Wednesday, July 27, 2016

Pager

in Dave's portrait circa 1996 one detail that soon fascinated me was the pager. I don't think I noticed it right away -- to notice, one must be aware as I had not been -- but eventually the pager attracted attention to itself. it would beep, Dave would tinker with the device attached to the belt of his jeans, and then reach for the nearest phone.
a junior, Dave was juggling three jobs. his main gig was off campus: he managed computers for a Rochester realtor who worked with low income and veterans housing projects. Dave didn't have a car, and took a bus to work, and, on occasion, his boss would drive him home. Dave's second job was on campus. Ethernet had just been laid to the residential halls, and students who had computers could connect to it. Dave took shifts to answer all the tech support questions that came up. His third job took up most of the floor space in his and Jason's room. He would custom-build computers for people, ordering all the boards and the cases separately and then assembling them all at once. The end result was a lot cheaper than a ready-made computer, and there was a decent profit margin in it for Dave.

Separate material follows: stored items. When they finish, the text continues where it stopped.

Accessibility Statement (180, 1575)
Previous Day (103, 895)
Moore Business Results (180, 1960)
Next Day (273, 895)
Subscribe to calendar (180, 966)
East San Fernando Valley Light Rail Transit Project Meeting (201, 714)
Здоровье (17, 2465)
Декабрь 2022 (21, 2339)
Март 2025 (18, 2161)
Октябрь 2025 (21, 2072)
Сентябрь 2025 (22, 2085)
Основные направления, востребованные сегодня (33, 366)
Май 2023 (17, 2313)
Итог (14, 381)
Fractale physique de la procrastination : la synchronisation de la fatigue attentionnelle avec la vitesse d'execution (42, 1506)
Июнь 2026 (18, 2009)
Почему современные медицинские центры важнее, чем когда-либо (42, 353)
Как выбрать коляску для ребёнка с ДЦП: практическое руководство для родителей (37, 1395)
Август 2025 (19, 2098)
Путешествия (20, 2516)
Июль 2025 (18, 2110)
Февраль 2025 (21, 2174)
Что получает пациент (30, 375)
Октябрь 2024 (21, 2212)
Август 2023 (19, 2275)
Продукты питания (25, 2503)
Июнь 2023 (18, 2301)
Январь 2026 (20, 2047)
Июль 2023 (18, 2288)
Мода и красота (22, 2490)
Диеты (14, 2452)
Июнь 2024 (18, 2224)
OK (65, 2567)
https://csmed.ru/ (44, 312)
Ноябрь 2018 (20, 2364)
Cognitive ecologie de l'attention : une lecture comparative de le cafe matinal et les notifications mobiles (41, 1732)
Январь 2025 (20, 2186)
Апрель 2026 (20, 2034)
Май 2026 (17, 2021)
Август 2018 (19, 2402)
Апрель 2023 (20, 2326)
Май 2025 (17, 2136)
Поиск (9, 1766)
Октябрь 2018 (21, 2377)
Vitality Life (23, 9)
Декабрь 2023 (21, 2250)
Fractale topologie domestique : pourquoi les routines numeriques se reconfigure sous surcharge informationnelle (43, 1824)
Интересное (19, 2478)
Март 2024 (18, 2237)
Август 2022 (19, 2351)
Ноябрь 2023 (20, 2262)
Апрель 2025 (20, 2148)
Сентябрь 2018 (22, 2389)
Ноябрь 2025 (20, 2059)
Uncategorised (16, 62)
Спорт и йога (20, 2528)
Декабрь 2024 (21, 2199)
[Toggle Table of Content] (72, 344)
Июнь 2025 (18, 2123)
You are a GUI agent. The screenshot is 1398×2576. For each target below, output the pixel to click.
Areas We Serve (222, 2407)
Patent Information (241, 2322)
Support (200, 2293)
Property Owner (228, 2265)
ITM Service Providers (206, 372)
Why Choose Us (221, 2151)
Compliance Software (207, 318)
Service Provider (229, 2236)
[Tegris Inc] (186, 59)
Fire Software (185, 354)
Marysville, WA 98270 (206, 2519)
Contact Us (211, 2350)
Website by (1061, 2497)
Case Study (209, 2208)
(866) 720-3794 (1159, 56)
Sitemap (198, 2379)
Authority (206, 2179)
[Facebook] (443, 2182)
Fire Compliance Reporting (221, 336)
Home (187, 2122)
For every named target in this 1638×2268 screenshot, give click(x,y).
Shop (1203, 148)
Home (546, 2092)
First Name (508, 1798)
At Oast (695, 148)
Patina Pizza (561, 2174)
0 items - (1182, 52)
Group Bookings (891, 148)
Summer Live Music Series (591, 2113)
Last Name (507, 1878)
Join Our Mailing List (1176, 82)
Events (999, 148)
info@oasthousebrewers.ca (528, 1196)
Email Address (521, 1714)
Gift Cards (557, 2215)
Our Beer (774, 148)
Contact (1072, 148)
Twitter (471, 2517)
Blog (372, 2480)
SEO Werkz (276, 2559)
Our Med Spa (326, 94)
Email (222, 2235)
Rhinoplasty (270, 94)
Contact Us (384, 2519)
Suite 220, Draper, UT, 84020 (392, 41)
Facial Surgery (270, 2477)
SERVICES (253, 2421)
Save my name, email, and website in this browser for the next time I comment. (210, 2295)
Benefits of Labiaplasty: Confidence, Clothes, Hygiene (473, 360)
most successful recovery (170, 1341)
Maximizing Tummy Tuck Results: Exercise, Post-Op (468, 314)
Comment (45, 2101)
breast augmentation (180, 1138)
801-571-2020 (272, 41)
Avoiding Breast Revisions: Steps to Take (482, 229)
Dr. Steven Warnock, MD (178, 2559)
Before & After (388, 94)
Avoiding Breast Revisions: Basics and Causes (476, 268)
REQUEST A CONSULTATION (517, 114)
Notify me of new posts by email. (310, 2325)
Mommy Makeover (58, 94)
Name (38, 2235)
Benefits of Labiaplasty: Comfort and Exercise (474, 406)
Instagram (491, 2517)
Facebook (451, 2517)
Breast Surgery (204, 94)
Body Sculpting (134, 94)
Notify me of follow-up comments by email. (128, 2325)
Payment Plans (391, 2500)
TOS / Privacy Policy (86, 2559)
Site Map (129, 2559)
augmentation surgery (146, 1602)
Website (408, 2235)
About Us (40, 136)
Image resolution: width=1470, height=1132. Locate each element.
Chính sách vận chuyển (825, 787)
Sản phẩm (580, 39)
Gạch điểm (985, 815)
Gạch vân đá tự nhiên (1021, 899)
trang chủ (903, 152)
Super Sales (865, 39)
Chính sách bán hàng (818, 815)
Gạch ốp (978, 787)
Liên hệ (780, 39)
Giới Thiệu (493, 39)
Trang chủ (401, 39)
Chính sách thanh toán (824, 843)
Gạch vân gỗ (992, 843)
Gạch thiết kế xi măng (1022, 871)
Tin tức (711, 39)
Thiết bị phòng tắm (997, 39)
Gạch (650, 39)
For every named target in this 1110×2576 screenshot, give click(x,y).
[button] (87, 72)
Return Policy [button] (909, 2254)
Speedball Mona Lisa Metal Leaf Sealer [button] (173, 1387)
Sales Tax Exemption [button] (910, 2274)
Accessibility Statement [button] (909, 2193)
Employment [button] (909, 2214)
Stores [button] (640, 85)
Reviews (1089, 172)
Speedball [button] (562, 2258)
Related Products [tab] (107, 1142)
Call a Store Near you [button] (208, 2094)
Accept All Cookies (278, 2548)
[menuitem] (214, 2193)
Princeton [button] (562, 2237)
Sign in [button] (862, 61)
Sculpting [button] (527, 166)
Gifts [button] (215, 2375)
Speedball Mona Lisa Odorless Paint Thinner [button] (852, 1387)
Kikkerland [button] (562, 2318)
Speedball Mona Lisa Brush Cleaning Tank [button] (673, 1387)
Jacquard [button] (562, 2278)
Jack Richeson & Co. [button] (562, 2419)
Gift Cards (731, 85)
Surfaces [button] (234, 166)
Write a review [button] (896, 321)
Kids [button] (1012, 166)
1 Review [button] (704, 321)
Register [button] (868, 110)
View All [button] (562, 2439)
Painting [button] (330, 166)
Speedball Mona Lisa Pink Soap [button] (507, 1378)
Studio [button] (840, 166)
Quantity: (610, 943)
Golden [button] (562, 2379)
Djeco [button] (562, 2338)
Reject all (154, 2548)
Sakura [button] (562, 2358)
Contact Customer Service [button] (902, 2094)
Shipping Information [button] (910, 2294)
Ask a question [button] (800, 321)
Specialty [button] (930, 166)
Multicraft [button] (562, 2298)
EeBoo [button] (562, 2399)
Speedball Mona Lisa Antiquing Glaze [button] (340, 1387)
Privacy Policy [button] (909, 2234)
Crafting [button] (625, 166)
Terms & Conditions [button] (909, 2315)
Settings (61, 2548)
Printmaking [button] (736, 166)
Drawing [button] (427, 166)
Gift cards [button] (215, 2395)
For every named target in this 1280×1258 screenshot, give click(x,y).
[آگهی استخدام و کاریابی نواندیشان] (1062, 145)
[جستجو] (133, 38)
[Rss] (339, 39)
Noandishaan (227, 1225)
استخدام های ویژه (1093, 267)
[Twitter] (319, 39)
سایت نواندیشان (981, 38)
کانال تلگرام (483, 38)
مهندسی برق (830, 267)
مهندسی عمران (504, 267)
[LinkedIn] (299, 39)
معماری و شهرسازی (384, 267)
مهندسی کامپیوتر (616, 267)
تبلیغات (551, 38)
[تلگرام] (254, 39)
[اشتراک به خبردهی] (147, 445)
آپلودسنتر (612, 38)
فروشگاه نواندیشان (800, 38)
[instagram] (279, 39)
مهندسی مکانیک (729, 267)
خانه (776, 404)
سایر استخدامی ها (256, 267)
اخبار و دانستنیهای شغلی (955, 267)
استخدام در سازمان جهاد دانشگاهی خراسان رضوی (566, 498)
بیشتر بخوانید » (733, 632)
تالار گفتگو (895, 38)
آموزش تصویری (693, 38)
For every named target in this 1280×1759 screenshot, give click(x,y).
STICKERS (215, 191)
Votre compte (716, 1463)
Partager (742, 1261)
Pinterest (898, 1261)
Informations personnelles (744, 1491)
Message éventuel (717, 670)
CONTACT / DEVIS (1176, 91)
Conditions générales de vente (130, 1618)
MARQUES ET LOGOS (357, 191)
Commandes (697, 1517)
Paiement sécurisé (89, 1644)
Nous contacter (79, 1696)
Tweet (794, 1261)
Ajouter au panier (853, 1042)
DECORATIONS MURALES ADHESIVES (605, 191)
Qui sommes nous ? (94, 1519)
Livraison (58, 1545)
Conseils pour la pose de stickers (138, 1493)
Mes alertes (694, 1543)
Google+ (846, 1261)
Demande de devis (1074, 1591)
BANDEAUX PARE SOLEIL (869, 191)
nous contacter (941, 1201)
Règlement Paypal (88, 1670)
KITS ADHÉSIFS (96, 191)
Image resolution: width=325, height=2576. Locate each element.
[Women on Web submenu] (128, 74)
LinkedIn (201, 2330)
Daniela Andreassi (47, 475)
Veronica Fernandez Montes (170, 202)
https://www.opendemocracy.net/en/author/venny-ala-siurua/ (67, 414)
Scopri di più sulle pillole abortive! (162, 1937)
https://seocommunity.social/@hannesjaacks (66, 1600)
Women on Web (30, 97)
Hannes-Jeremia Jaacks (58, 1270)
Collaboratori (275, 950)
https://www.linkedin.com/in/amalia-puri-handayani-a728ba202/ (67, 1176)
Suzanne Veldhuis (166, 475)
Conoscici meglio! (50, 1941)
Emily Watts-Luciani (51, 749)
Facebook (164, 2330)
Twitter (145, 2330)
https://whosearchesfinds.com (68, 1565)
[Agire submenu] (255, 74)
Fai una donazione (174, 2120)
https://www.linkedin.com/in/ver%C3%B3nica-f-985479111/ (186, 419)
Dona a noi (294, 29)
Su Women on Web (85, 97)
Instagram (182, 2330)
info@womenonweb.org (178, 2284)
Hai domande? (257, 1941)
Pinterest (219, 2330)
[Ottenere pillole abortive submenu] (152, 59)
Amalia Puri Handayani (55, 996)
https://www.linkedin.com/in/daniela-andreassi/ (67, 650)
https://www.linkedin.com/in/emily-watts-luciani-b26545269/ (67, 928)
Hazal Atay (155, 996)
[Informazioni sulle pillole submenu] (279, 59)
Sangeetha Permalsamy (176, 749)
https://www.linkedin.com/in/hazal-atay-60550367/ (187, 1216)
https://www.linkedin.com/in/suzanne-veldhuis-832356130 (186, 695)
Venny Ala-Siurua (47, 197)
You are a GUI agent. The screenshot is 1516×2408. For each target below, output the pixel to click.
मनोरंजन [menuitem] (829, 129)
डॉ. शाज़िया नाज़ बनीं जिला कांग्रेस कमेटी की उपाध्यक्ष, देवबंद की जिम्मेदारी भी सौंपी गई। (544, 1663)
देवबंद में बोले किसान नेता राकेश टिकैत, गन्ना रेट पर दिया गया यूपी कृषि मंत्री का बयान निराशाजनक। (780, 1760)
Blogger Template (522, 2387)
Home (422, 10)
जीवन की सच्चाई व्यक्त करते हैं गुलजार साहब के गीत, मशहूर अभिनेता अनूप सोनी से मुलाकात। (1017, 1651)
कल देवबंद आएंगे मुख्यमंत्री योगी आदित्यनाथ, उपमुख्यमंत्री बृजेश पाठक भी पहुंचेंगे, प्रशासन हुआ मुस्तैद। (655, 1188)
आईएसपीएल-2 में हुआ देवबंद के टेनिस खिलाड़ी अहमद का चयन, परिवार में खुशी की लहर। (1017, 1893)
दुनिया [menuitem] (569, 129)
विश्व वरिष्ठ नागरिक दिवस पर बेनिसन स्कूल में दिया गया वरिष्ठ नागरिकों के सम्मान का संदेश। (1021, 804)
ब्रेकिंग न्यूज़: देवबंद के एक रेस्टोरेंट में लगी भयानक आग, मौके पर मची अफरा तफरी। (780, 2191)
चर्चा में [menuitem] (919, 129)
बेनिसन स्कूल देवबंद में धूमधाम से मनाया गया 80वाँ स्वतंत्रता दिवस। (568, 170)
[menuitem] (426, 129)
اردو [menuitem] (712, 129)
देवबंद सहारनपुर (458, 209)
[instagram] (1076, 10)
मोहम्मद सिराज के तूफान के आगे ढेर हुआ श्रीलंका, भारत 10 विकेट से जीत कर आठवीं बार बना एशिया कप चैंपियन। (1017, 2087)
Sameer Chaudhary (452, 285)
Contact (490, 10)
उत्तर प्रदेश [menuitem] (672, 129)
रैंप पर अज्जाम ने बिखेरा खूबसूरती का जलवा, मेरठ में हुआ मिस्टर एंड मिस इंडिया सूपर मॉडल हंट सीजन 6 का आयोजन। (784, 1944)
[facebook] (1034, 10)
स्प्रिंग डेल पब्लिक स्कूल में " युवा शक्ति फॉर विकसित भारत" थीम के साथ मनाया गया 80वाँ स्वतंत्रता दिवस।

(when I visited Dave in that room, the only place to sit was the bed, and to get to the bed, one had to kind of jump over the computer carcasses. I came over, climbed onto Dave's bed, Jason would put on a movie from his side of the room, and we would watch something while Dave half-watched, half-worked.)
"wouldn't your time be better spent studying?" i would ask him, meaning that if he studied hard, did well in school, and got a great job, he would have a greater earning potential down the road.
"i learn more at work that I do at school," Dave said.
i doubted that answer, but the fact was that most of the students at RIT worked, men and women. the food services, the library, the academic and admissions offices, pretty much every office relied on student labor--and kids with cars delighted that they could hold off-campus jobs that paid more.
one of my mentors in the international student program, a sophomore from India -- let's call him A for the purposes of this narrative (I'm working up to writing more about him) -- suggested that I was a spoiled privileged brat because not only had I never worked a day in my life, but I also claimed that none of my classmates in Russia worked. (there had been sordid rumors about a couple of kids who'd started working at the end of high school. nobody talked about this directly, not in 1996. tutoring was one thing, but serving food and even selling computer parts was another. service jobs seemed somehow embarrassing for future mathematicians and engineers.) seventeen, without a job? according to A, it turned out that I and all of my friends must've been not only incredibly rich, but also very lazy. don't even rich kids sometimes want to have their own income?
when I tried to convince A that in the Soviet Union people didn't commonly work until after the university, or at least, until after third or fourth year in the university, he laughed in my face. "You're such a daddy's girl."
that I couldn't deny. And yet, I didn't think his description of me as privileged fit, but in our many, many conversations about this, in person and in email, I could not convince him otherwise. at least I could prove to him that I wasn't lazy. i started thinking about getting a job.